__Exercise__
Using the records below, quote only the span that opens with the line containing "The width and height of the screenshot is (811, 533)." and closes with the line containing "Given: Click the sensor1_humity reading name", exactly and inclusively.

Stored records:
_ _ _ _
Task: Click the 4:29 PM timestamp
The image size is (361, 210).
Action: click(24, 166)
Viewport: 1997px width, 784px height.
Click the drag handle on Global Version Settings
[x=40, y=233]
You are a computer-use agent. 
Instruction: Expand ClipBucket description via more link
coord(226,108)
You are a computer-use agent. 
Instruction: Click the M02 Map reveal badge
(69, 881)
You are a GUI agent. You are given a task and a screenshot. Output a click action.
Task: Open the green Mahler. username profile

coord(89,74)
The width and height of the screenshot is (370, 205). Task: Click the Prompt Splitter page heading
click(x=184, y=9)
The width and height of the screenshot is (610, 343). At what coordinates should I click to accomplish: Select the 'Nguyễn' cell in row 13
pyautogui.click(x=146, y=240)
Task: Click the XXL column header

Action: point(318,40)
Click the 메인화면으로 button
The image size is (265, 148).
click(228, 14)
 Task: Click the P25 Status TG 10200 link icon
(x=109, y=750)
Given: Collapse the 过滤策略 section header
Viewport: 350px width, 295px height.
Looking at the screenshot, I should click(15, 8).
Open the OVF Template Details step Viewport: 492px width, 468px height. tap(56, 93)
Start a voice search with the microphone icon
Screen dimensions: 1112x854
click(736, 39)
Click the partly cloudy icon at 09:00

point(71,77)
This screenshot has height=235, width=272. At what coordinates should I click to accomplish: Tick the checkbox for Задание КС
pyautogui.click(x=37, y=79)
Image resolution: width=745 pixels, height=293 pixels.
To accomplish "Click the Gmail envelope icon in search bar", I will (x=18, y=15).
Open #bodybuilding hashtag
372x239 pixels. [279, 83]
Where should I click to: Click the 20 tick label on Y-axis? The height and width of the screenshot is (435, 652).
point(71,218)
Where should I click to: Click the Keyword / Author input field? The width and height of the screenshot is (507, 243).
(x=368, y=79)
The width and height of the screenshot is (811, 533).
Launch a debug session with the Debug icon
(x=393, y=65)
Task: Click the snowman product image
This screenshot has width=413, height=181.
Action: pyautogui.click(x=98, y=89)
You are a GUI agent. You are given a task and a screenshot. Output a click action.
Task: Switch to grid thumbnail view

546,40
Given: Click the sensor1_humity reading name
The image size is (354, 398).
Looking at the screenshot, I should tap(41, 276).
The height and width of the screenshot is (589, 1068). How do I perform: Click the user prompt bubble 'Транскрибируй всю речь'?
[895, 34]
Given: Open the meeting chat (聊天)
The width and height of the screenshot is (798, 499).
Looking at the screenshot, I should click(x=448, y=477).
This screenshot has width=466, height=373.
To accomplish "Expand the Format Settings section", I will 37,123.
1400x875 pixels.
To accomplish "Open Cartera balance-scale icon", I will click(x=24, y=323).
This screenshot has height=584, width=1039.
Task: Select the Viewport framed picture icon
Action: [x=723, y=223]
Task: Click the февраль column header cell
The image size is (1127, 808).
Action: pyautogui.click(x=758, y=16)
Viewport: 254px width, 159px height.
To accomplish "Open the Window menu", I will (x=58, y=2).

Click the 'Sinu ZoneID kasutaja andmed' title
_ _ _ _
__Task solution__
The width and height of the screenshot is (811, 533).
Launch a debug session with the Debug icon
(x=393, y=65)
Task: Click the snowman product image
This screenshot has width=413, height=181.
Action: pyautogui.click(x=98, y=89)
You are a GUI agent. You are given a task and a screenshot. Output a click action.
Task: Switch to grid thumbnail view

546,40
Given: Click the sensor1_humity reading name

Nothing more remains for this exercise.